With the downfall of Jencon, Justin began looking for another job, and found an opportunity in Dallas. He and Adrienne decided to make a new life there. Before they left, Anjelica, who had been keeping tabs on the couple from afar, decided to send Alexander back to Salem, believing Adrienne and Justin would do a better job raising him. So with Alexander, Victor, Joey, and Adrienne pregnant with a fourth son, the couple left Salem vowing that one day they would be back.

=== 2009-2019 ===
After a brief appearance by Adrienne in 2007, where she said she and Justin were still happy together, Justin returned to Salem solo in 2009, now a lawyer. Separated from Adrienne, Justin took an interest in Hope. Adrienne soon returned to Salem as well, and the two were eventually divorced. After a period of time, they reconciled, Justin proposed, and they went to Las Vegas to get married for a third time.

The couple's fourth son, Jackson "Sonny" Kiriakis came to Salem, openly gay and completely accepted by his parents. Adrienne objected to Sonny's romance with Will Horton, but ultimately Adrienne and Justin supported Sonny when he and Will got married.

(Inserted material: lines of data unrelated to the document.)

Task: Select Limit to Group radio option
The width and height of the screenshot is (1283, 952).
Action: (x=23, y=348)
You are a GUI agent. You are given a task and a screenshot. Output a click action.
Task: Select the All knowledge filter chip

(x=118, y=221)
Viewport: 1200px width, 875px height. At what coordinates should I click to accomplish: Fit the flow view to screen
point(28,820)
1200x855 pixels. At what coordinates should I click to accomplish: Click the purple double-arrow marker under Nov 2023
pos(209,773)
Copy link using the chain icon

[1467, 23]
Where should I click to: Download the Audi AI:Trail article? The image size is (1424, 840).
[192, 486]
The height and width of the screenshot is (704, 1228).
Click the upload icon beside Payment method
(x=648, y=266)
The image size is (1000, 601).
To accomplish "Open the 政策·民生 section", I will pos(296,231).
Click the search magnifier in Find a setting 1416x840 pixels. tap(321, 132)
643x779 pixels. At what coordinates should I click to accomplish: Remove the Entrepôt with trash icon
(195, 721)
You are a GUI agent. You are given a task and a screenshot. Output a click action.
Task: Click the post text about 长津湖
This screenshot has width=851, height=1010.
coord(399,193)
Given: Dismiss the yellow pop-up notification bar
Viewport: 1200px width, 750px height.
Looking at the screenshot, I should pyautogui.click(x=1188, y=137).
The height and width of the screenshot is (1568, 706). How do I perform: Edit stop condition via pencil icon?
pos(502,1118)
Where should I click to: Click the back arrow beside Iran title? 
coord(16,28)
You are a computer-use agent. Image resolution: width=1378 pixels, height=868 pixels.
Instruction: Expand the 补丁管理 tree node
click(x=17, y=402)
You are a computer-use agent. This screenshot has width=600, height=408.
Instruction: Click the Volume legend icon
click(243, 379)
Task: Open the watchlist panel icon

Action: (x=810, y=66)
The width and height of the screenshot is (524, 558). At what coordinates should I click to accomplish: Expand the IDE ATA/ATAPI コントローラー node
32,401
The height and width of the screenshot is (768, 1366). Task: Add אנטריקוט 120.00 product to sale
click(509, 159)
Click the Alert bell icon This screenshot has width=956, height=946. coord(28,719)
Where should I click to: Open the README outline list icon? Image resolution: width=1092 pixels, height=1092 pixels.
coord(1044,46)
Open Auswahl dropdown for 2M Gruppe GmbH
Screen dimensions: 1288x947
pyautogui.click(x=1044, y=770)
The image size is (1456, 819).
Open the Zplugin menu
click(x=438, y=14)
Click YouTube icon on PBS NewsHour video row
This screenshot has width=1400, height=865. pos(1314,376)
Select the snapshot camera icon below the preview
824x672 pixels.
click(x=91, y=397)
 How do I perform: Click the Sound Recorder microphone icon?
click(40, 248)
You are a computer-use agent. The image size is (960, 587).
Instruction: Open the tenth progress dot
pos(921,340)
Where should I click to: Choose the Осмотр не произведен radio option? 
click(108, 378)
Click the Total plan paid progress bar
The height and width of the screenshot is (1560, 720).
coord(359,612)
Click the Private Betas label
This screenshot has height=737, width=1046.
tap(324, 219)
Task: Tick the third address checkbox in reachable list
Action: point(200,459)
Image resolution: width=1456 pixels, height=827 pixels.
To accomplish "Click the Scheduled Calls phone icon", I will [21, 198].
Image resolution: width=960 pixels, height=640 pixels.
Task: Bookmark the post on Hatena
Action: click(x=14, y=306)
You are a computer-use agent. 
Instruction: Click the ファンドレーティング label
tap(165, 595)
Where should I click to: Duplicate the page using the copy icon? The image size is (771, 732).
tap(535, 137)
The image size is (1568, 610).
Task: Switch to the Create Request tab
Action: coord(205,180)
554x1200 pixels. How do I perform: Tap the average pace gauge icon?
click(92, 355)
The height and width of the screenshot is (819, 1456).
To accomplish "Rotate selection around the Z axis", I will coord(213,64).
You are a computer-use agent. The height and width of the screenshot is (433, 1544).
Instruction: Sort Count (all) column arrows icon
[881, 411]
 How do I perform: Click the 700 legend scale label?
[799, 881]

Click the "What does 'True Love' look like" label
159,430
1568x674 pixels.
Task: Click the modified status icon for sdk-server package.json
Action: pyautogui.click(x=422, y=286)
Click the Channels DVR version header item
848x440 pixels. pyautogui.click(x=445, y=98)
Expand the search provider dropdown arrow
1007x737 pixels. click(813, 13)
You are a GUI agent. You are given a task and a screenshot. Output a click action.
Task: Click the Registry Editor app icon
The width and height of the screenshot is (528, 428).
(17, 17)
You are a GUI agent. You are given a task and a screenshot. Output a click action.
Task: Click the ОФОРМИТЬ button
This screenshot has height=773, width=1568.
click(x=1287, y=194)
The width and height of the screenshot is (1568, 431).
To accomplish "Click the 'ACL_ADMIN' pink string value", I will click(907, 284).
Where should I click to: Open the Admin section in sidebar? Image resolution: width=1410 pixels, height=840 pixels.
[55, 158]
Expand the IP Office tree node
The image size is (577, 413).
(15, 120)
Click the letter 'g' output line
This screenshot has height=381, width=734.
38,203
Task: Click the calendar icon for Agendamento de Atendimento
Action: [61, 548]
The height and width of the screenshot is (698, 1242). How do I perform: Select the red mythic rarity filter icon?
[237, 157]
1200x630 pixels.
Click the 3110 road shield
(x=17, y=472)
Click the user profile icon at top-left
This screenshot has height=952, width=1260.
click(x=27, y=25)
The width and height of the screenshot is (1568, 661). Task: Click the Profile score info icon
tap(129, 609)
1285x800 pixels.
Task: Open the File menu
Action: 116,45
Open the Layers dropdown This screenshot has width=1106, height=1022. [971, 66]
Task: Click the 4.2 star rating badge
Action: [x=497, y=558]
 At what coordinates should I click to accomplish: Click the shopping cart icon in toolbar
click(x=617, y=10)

In 2015, it was revealed that Justin had had an affair with a coworker named Elsa in Dubai. Adrienne began an affair with Lucas Horton, and she and Justin divorced for a third time. In 2016, Adrienne was set to marry Lucas when Justin interrupted the wedding, declaring that he still loved her. Adrienne found herself torn between two men that she loved, forced to make a decision. Before she could decide between them, Adrienne discovered she had breast cancer. During her treatment, both Lucas and Justin cared for her. After her cancer battle was over, Adrienne chose to stay with Lucas.

Anjelica, still bitter that Adrienne had raised Alexander with Justin, returned to town set on stealing The Spectator from Adrienne and Jennifer Horton. Justin secretly swooped in to save the paper from being bought out by Anjelica at the last minute. Anjelica then recruited Bonnie Lockhart, Adrienne's doppelganger, to steal Adrienne's life. Anjelica drugged Adrienne, and then, with help from Hattie Adams, had her placed in prison, where everyone thought she was Bonnie. Bonnie then took over Adrienne's life in Salem, dumping Lucas and asking Justin to reconcile with her as "Adrienne." Bonnie planned to blackmail Victor into marrying her as revenge for her long-ago feud with Maggie. Steve and Kayla figured out the ruse and rushed in just as Justin and Maggie broke up Bonnie and Victor's fake wedding. Justin, Steve, and Kayla rushed to prison to retrieve Adrienne. Upon seeing Justin, Adrienne kissed him. Adrienne revealed to Lucas all that had happened with Bonnie, but they broke up for real because she admitted she still loved Justin. Adrienne and Justin reconciled, and she moved back into the Kiriakis mansion with him. In 2019, during the first ever in daytime television time warp event, it was revealed that Adrienne had been killed in a car accident and that her organs were donated.

== Casting and characterization ==
Though both Evans and Kurth joined Days of our Lives around the same time period, the character of Justin was most likely not originally intended to be paired with Evans' Adrienne. "It was very unexpected for me," Evans said. "I think originally Wally was brought on for Melissa Horton." Kurth also noted: "When I first went on the show, I don’t think we were intended for each other. But then they went for that rich boy falling for the girl from the other side of the tracks."

Executive Producer Al Rabin instructed Kurth to portray Justin as falling in love with Adrienne at first sight. "When Al Rabin, the executive producer, said to me, 'Wally, when you see her, you fall in love with her; she is the love of your life,' I took him at his word," Kurth said. "I remember this scene where she was really devastated. She was recoiling from this incredible emotional experience she had with her father, who I think attacked her. She was very upset, sitting in the park. I saw her and I walked up to her and handed her a handkerchief. From then on, I just played this, 'No matter what, I love you.' That was it. Our love was going to get through anything, and that’s how we played it."